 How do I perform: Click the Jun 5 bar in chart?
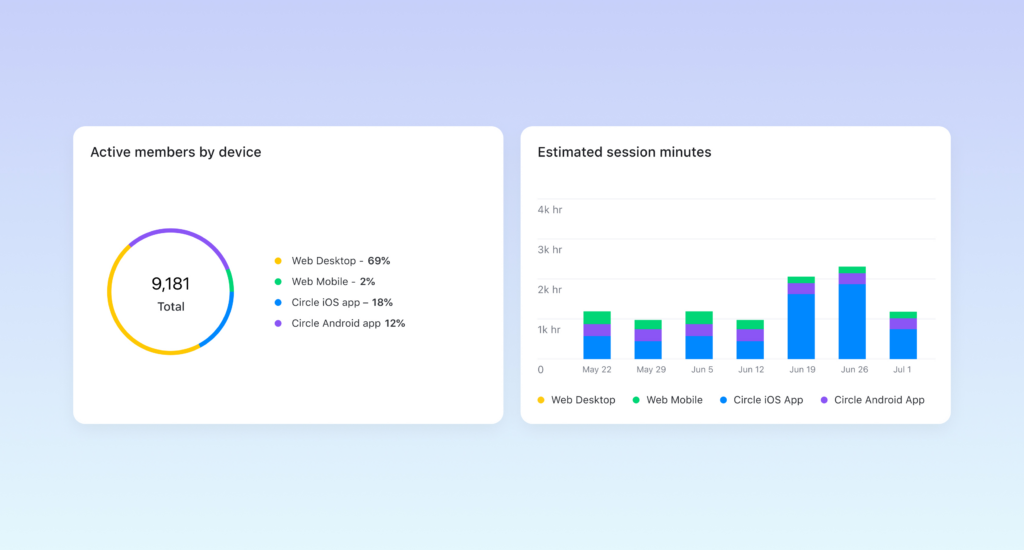pos(699,335)
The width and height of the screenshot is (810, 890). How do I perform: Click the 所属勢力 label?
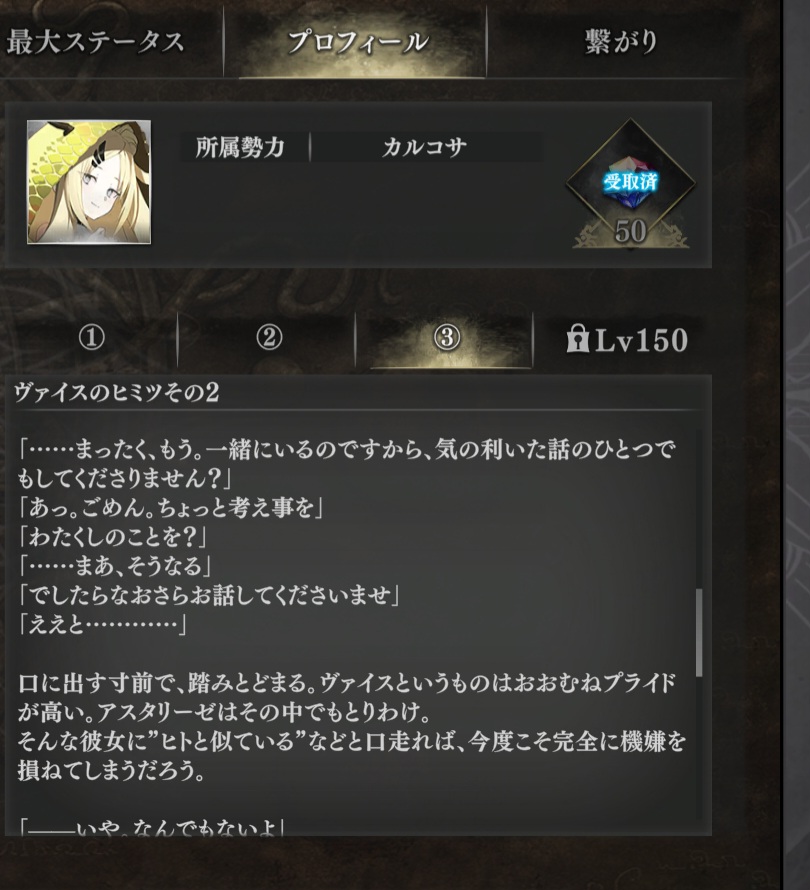pos(240,148)
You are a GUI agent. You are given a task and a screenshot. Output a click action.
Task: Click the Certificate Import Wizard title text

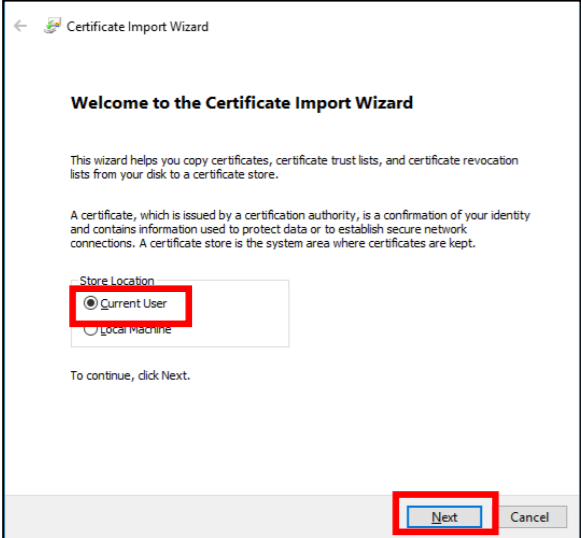pyautogui.click(x=137, y=27)
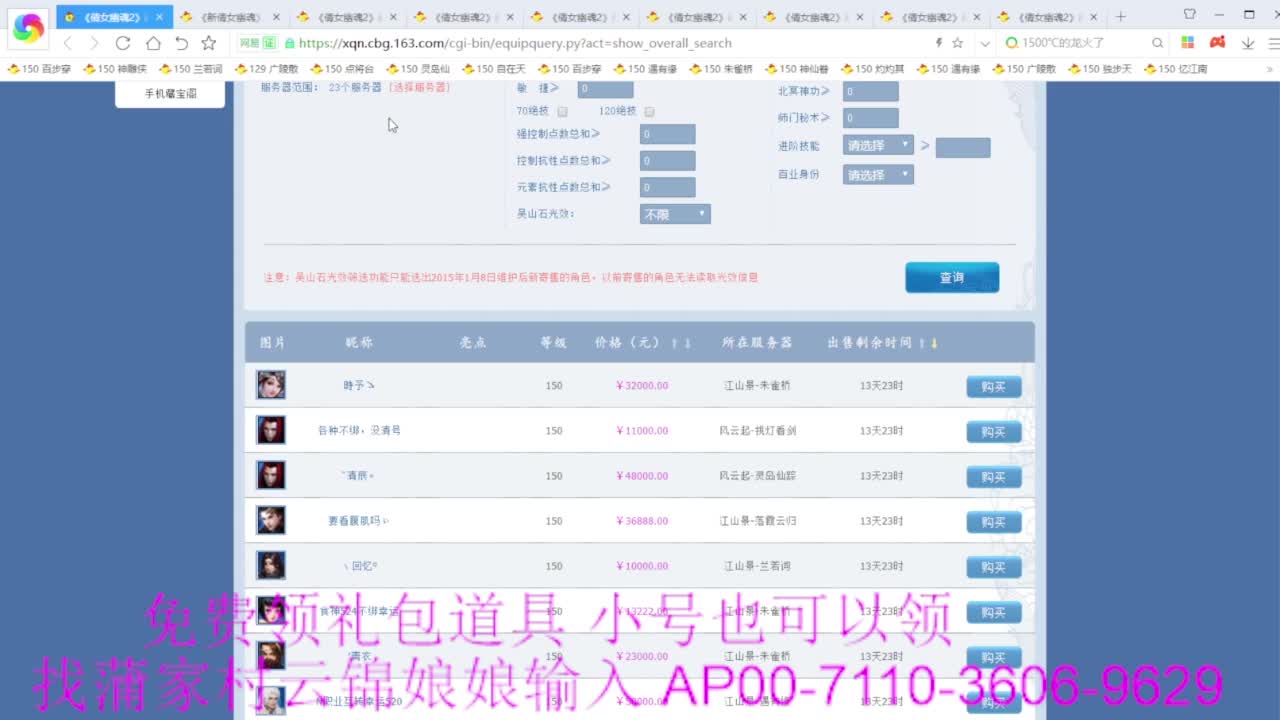Enable the 120绝技 checkbox
Viewport: 1280px width, 720px height.
click(x=650, y=112)
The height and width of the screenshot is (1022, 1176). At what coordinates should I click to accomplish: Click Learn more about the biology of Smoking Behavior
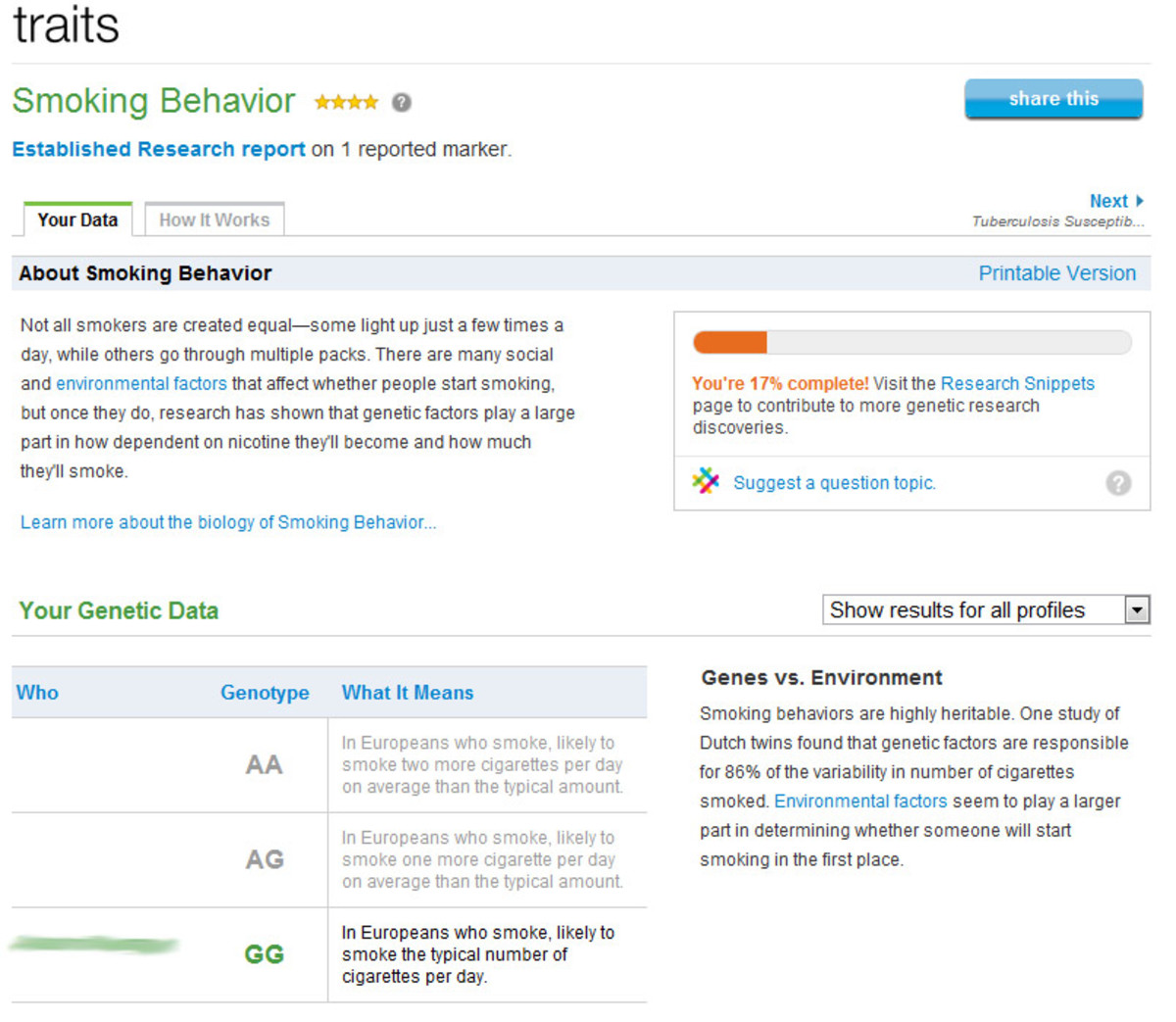tap(228, 522)
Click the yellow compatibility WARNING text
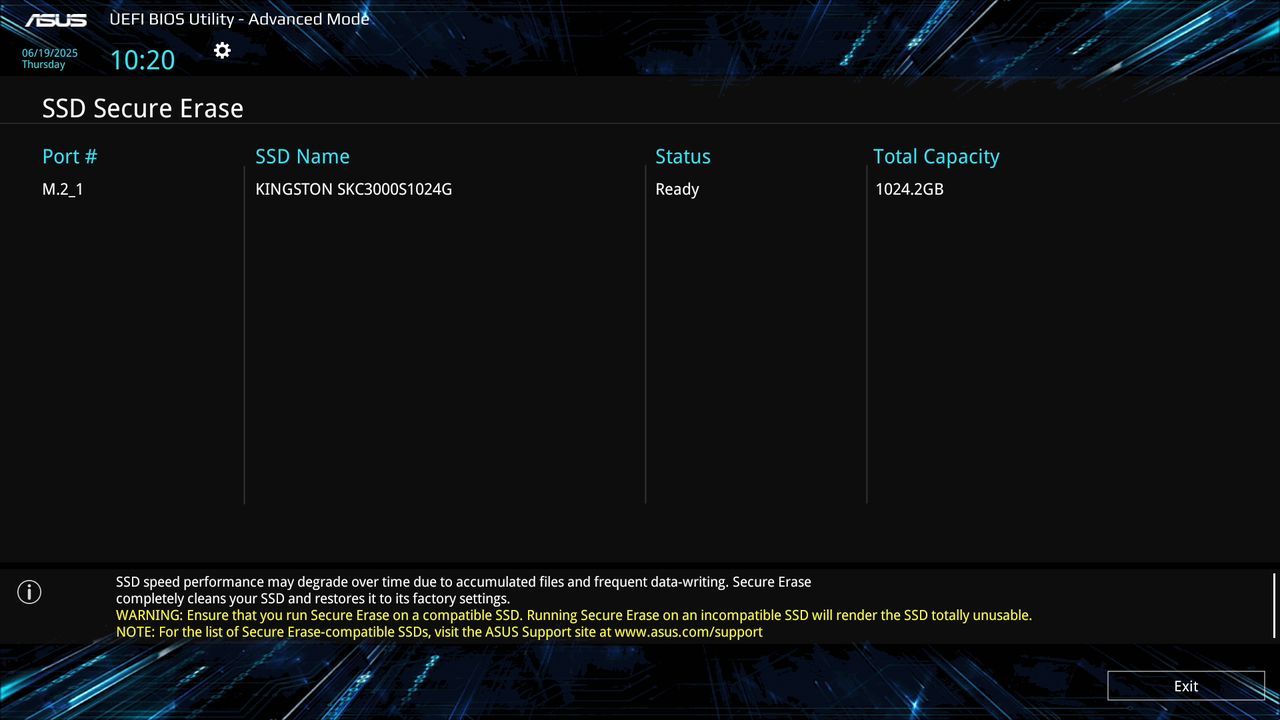Screen dimensions: 1280x720 click(575, 615)
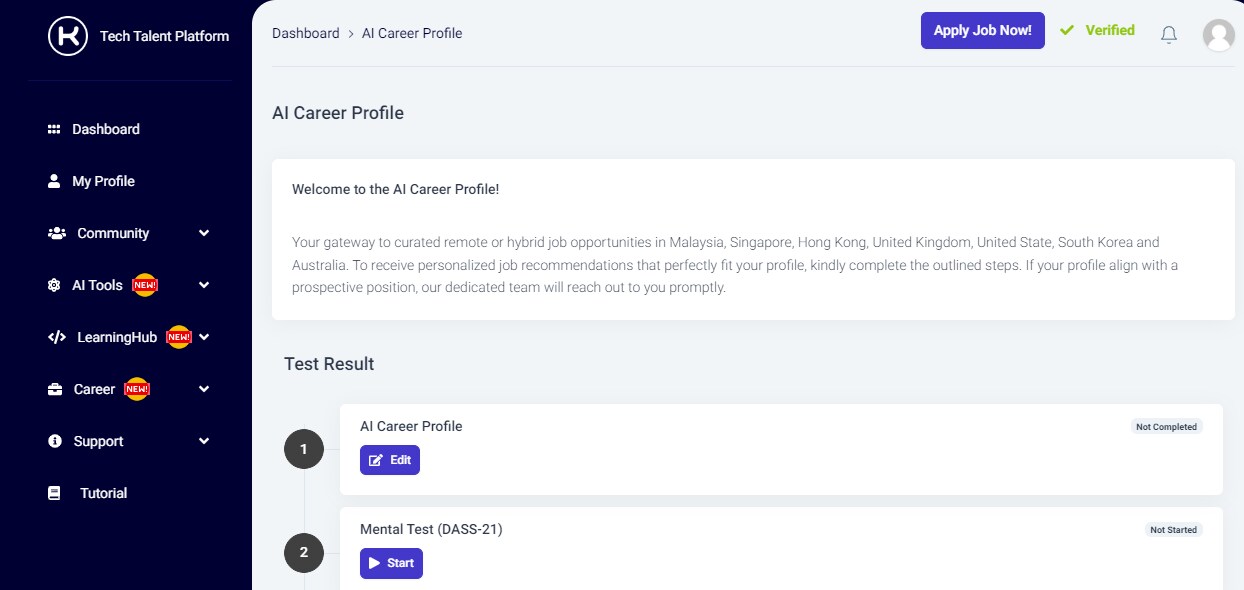Navigate to Dashboard breadcrumb link
This screenshot has width=1244, height=590.
(306, 33)
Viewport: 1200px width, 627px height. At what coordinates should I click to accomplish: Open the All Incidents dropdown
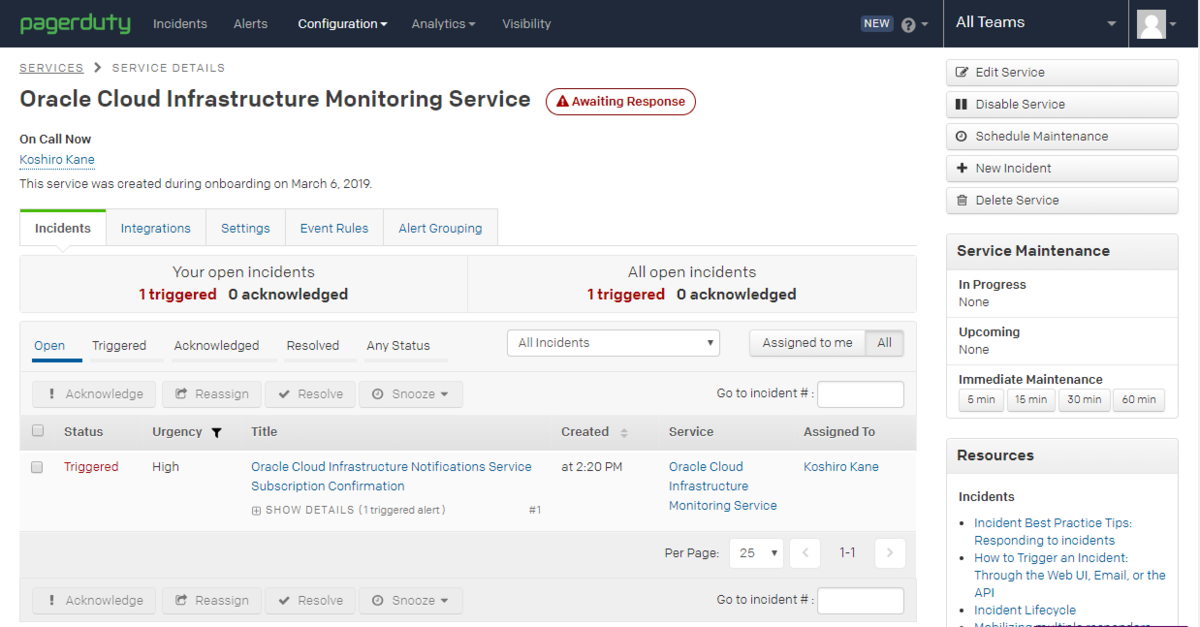[x=614, y=343]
━━━━━━
WHAT IS BEING ASKED>
The whole listing above, minus its pictures, is what you should write out word for word.

RESPONSE FOR THIS EXERCISE>
 How do I perform: Click the Jun 5 bar in chart?
pos(699,335)
The width and height of the screenshot is (810, 890). How do I perform: Click the 所属勢力 label?
pos(240,148)
You are a GUI agent. You are given a task and a screenshot. Output a click action.
Task: Click the Certificate Import Wizard title text

pyautogui.click(x=137, y=27)
Enable the 120绝技 checkbox
Viewport: 1280px width, 720px height.
click(x=650, y=112)
The height and width of the screenshot is (1022, 1176). At what coordinates should I click to accomplish: Click Learn more about the biology of Smoking Behavior
tap(228, 522)
Click the yellow compatibility WARNING text
Screen dimensions: 1280x720 click(575, 615)
Navigate to Dashboard breadcrumb link
This screenshot has width=1244, height=590.
(306, 33)
Viewport: 1200px width, 627px height. At what coordinates should I click to accomplish: Open the All Incidents dropdown
[x=614, y=343]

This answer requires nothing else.